Neurophysiology of Epilepsy Unit, NINDS, National Institutes of Health, Bethesda, MD 20892, USA.
Surgical Neurology Branch, NINDS, National Institutes of Health, Bethesda, MD 20892, USA.
Brain. 2023 Dec 1;146(12):5168-5181. doi: 10.1093/brain/awad259.
Interictal epileptiform discharges have been shown to propagate from focal epileptogenic sources as travelling waves or through more rapid white matter conduction. We hypothesize that both modes of propagation are necessary to explain interictal discharge timing delays. We propose a method that, for the first time, incorporates both propagation modes to identify unique potential sources of interictal activity. We retrospectively analysed 38 focal epilepsy patients who underwent intracranial EEG recordings and diffusion-weighted imaging for epilepsy surgery evaluation. Interictal discharges were detected and localized to the most likely source based on relative delays in time of arrival across electrodes, incorporating travelling waves and white matter propagation. We assessed the influence of white matter propagation on distance of spread, timing and clinical interpretation of interictal activity. To evaluate accuracy, we compared our source localization results to earliest spiking regions to predict seizure outcomes. White matter propagation helps to explain the timing delays observed in interictal discharge sequences, underlying rapid and distant propagation. Sources identified based on differences in time of receipt of interictal discharges are often distinct from the leading electrode location. Receipt of activity propagating rapidly via white matter can occur earlier than more local activity propagating via slower cortical travelling waves. In our cohort, our source localization approach was more accurate in predicting seizure outcomes than the leading electrode location. Inclusion of white matter in addition to travelling wave propagation in our model of discharge spread did not improve overall accuracy but allowed for identification of unique and at times distant potential sources of activity, particularly in patients with persistent postoperative seizures. Since distant white matter propagation can occur more rapidly than local travelling wave propagation, combined modes of propagation within an interictal discharge sequence can decouple the commonly assumed relationship between spike timing and distance from the source. Our findings thus highlight the clinical importance of recognizing the presence of dual modes of propagation during interictal discharges, as this may be a cause of clinical mislocalization.

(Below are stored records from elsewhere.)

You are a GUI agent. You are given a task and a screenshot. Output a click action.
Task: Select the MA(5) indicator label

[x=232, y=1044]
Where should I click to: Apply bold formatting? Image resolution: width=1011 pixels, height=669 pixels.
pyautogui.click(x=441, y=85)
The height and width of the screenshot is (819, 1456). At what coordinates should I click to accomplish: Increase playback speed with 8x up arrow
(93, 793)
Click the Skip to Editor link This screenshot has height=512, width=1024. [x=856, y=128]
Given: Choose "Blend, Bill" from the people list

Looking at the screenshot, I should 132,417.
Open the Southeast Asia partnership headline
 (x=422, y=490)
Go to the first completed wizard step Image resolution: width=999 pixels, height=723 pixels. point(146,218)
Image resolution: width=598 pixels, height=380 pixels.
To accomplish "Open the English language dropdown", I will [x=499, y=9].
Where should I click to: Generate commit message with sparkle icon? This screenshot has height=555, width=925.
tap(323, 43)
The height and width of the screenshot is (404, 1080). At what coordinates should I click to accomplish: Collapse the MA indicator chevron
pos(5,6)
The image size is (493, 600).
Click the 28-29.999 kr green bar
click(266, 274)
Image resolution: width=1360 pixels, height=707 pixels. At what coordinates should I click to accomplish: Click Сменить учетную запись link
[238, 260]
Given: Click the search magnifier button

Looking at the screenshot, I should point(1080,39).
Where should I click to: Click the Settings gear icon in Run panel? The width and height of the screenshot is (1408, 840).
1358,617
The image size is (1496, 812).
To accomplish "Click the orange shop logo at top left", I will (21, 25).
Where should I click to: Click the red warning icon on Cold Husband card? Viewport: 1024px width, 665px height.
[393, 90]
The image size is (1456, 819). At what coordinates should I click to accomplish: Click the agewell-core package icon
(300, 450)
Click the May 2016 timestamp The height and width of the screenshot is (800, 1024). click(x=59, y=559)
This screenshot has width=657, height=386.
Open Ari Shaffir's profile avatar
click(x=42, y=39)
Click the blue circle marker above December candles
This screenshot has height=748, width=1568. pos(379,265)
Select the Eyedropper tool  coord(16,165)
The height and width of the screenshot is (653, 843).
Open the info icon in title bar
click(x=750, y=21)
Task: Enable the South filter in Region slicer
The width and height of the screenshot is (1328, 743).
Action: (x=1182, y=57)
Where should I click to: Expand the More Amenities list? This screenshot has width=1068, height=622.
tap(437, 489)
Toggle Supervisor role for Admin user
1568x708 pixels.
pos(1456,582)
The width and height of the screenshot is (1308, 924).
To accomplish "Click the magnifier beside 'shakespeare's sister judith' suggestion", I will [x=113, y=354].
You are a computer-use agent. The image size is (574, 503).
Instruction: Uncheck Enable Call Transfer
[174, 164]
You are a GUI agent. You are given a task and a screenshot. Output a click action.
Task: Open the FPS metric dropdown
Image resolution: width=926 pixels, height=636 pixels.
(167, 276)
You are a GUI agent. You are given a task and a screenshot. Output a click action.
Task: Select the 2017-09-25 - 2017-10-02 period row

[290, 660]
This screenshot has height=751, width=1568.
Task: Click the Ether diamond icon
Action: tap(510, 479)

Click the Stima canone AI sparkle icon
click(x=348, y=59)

发作间期癫痫样放电已被证明可以从局灶性致痫源以游走波的形式传播,或者通过更快的白质传导传播。我们假设这两种传播模式都是解释发作间期放电时程延迟所必需的。我们提出了一种方法,首次将这两种传播模式结合起来,以确定发作间期活动的独特潜在源。我们回顾性分析了 38 例接受颅内脑电图记录和弥散加权成像评估癫痫手术的局灶性癫痫患者。根据电极间到达时间的相对延迟,检测到发作间期放电并将其定位到最可能的源,包括游走波和白质传播。我们评估了白质传播对传播距离、发作间期活动的时间和临床解释的影响。为了评估准确性,我们将源定位结果与最早的放电区域进行比较,以预测癫痫发作的结果。白质传播有助于解释发作间期放电序列中观察到的时程延迟,这是快速和远距离传播的基础。根据发作间期放电接收时间的差异确定的源通常与主导电极的位置不同。通过白质快速传播的活动接收可以早于通过较慢的皮质游走波传播的更局部活动。在我们的队列中,我们的源定位方法在预测癫痫发作结果方面比主导电极位置更准确。在我们的放电传播模型中,除了游走波传播外,还包括白质传播,这并没有提高整体准确性,但允许识别独特的和有时是遥远的潜在活动源,特别是在术后持续癫痫发作的患者中。由于远距离白质传播可以比局部游走波传播更快,因此发作间期放电序列中联合传播模式可以解耦通常假定的尖峰时间和距源距离之间的关系。因此,我们的研究结果强调了在发作间期放电期间识别存在两种传播模式的临床重要性,因为这可能是导致临床定位错误的原因。